Once this sequence object has been created, you can use the Next Value For function, to generate a sequence number from it. It is a non-deterministic function and can be used in stored procedures and triggers. When using it in a query, please be aware of the limitations and restrictions on its usage; the most notable one being the restriction on using it in queries that contain SET Operators like UNION, UNION ALL, etc. It can also be used in a Default Constraint as well as an OVER ORDER BY Clause. A complete list of the restrictions and limitations on its usage is available here.
You can get one or more values out of the sequence object. You can also ALTER the sequence object to RESTART it, or change many of its properties. Let’s look at some examples.
- Example 1 – Get one value out of the Sequence Object at a time
-- get one value out of the sequence object at one time SELECT NEXT VALUE FOR dbo.demo_2012_sequence AS seq_no; GO SELECT NEXT VALUE FOR dbo.demo_2012_sequence AS next_seq_no; GO
And the results look like:
seq_no ----------- 1 (1 row(s) affected) next_seq_no ----------- 2 (1 row(s) affected)

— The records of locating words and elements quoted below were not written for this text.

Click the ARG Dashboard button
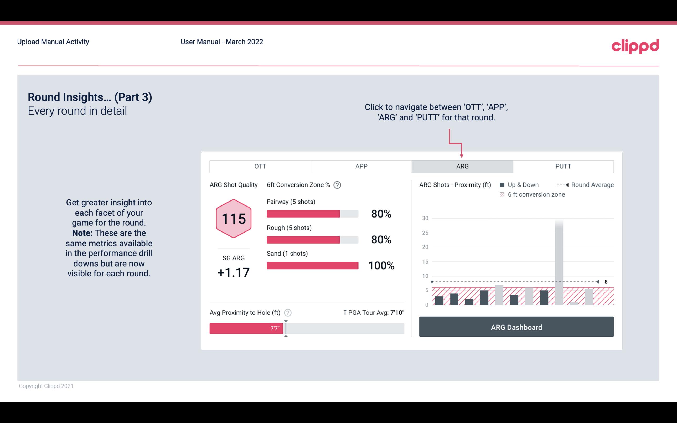Image resolution: width=677 pixels, height=423 pixels. (516, 327)
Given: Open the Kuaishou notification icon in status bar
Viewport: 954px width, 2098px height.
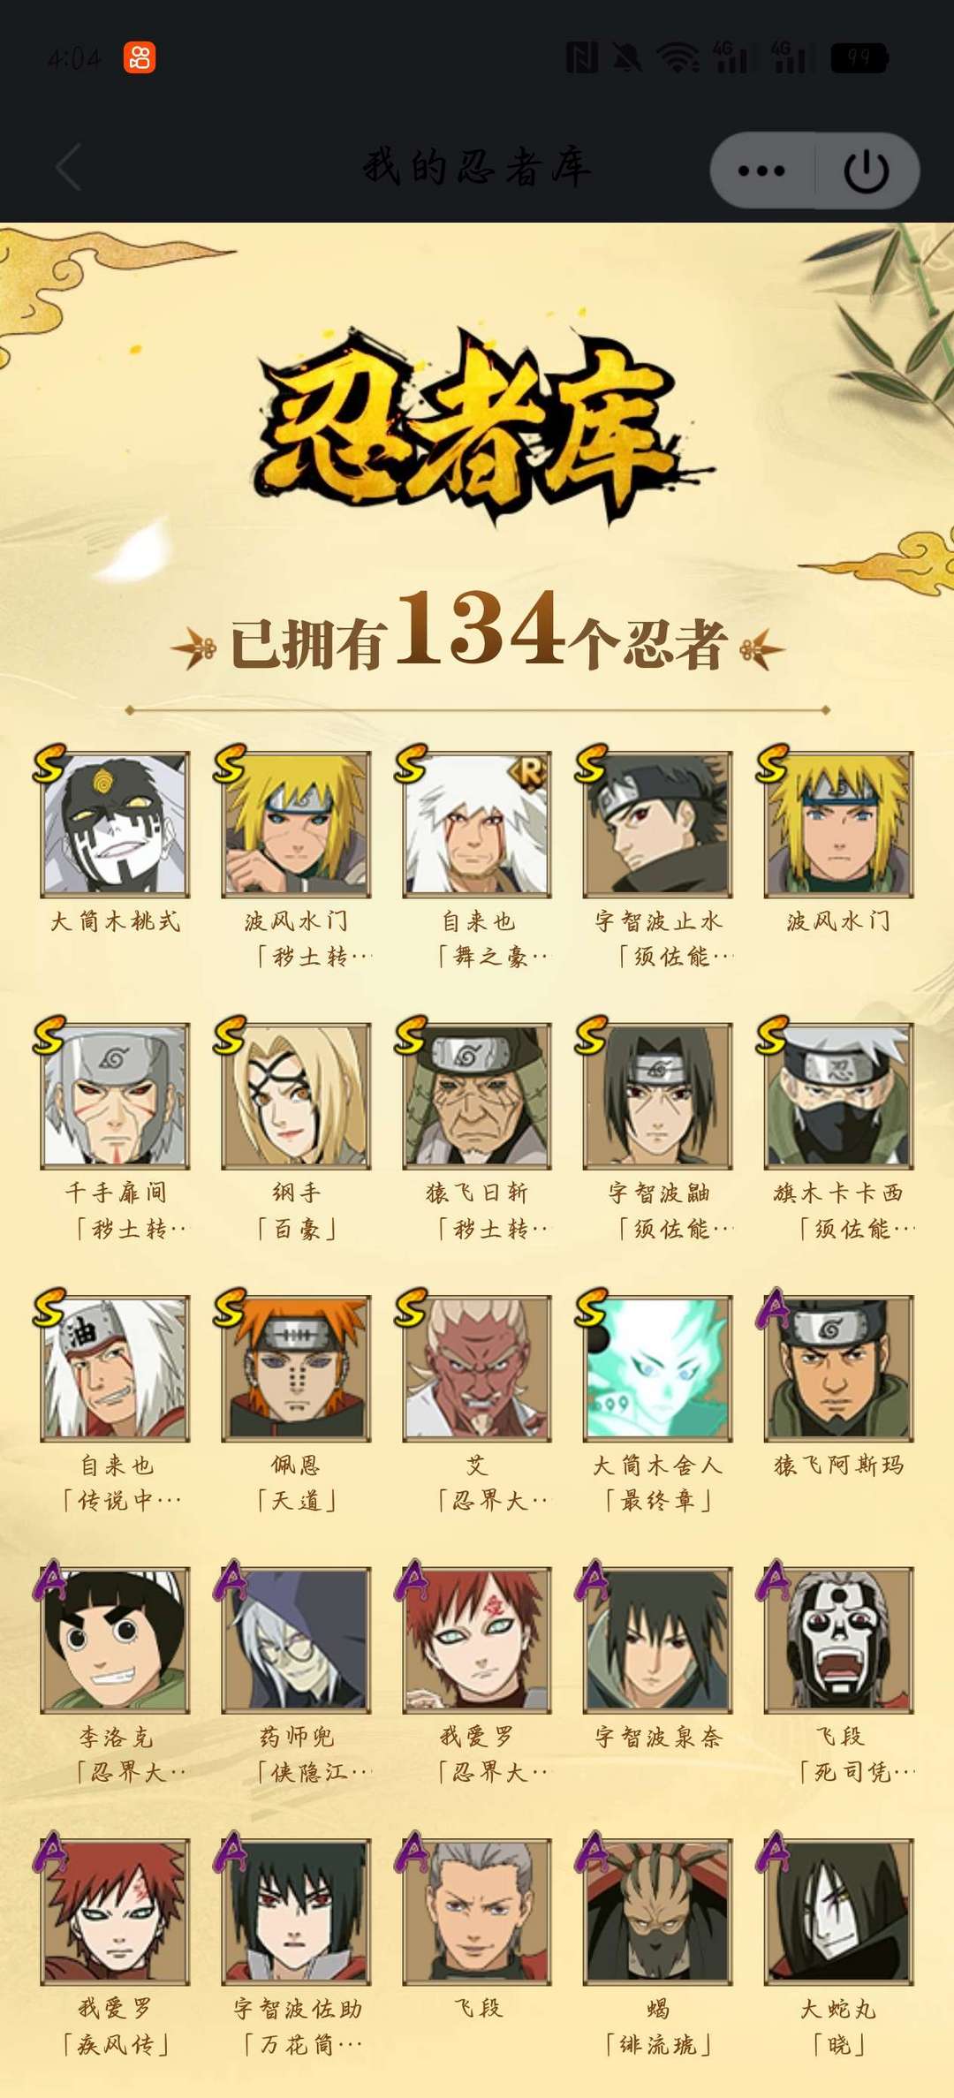Looking at the screenshot, I should [140, 58].
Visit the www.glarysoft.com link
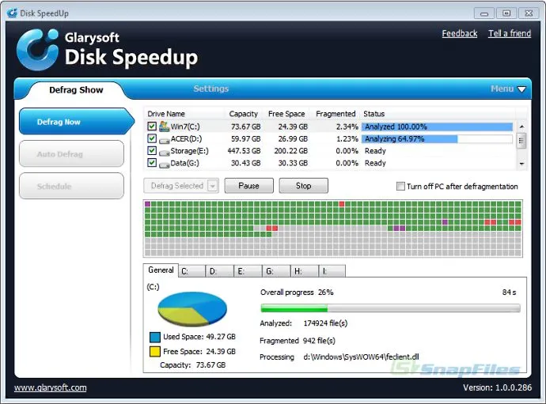Viewport: 546px width, 404px height. [51, 387]
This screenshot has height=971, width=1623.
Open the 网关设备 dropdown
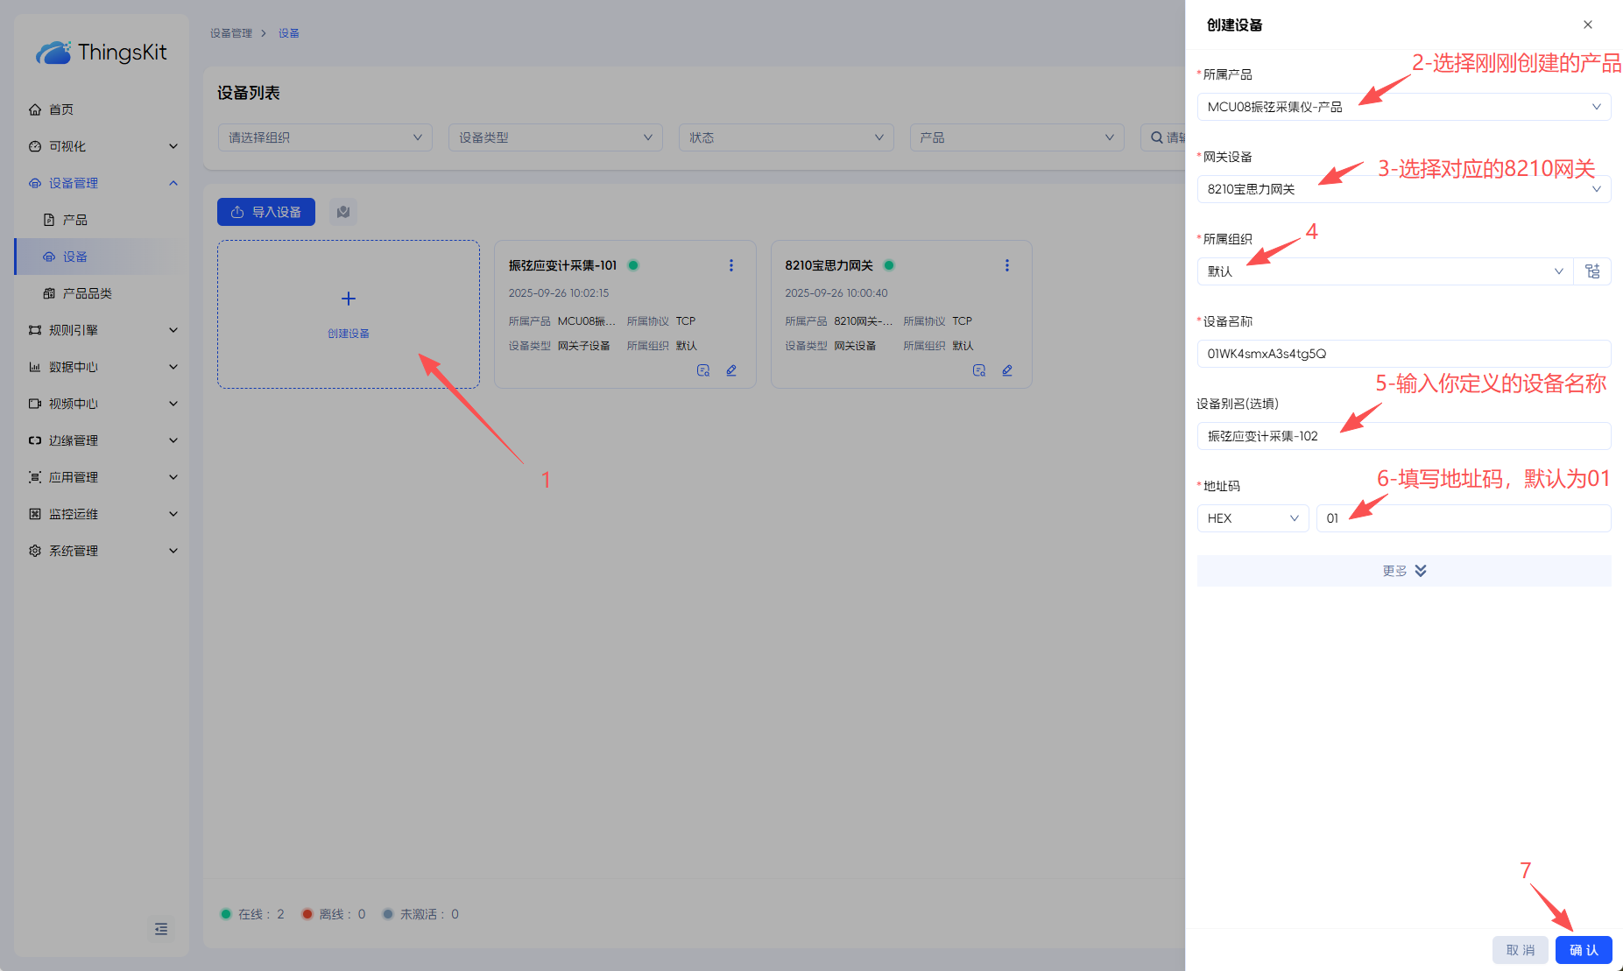[1403, 189]
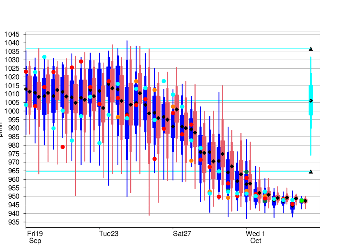The width and height of the screenshot is (346, 245).
Task: Click the Sat27 date label
Action: coord(182,233)
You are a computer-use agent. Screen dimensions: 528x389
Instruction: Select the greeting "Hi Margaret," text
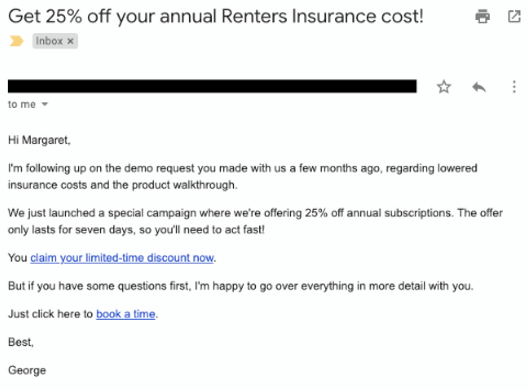click(40, 140)
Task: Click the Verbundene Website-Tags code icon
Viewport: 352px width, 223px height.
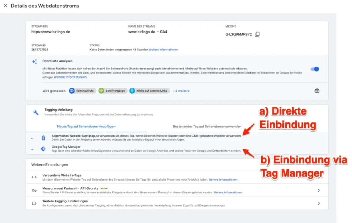Action: tap(34, 177)
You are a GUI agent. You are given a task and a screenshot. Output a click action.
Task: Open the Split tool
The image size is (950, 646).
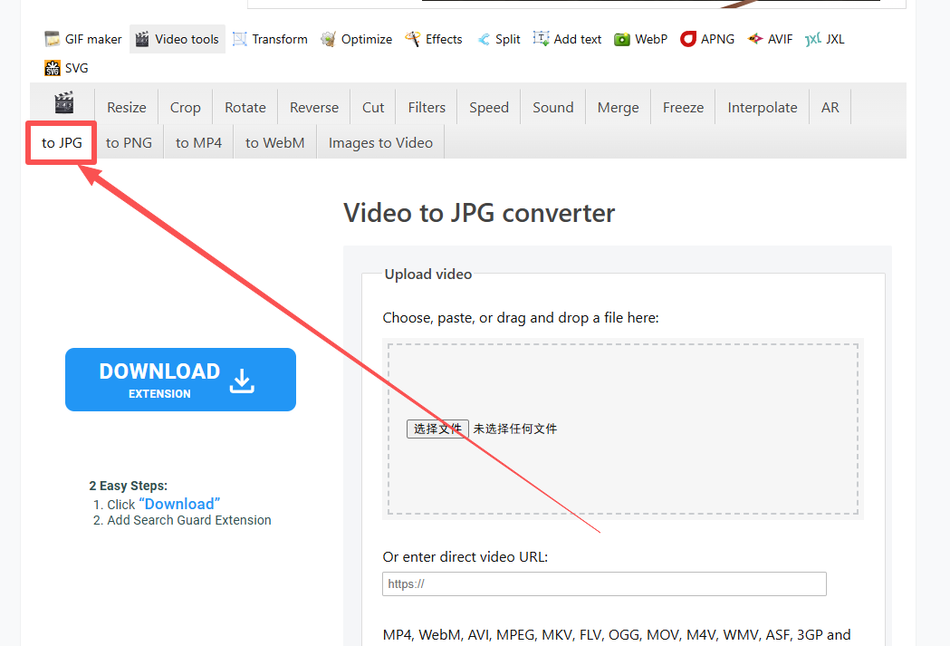pos(499,39)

- Example 2- Restart the sequence and get multiple values out of the sequence object at one time
-- creating a table and populate it with 5 rows CREATE TABLE #demo_sequence (demo_name VARCHAR(12)); INSERT INTO #demo_sequence VALUES ('row_1'), ('row_2'), ('row_3'), ('row_4'), ('row_5'); GO -- Restart the sequence from 1 ALTER SEQUENCE dbo.demo_2012_sequence RESTART WITH 1 INCREMENT BY 1; GO -- get 5 values out of the sequence object at 1 time SELECT NEXT VALUE FOR dbo.demo_2012_sequence AS seq_no, demo_name FROM #demo_sequence; GO
And the results look like:
seq_no demo_name ----------- ------------ 1 row_1 2 row_2 3 row_3 4 row_4 5 row_5 (5 row(s) affected)
You can also use the system object sys.sp_sequence_get_range to generate and return a number of values, along with some of the metadata related to the range.
The sys.sequences view can also be used to query metadata for a sequence object. It contains one row for each sequence object in the database.
SELECT current_value, cache_size, is_cached, create_date, is_exhausted FROM sys.sequences WHERE name = 'demo_2012_sequence'; GO
And the results look like:
current_value cache_size is_cached is_exhausted --------------- ----------- ----------- ------------ 5 20 1 0 (1 row(s) affected)
In conclusion, the new Sequence Object can provide a viable alternative to Identity, and is definitely worth exploring for your next project.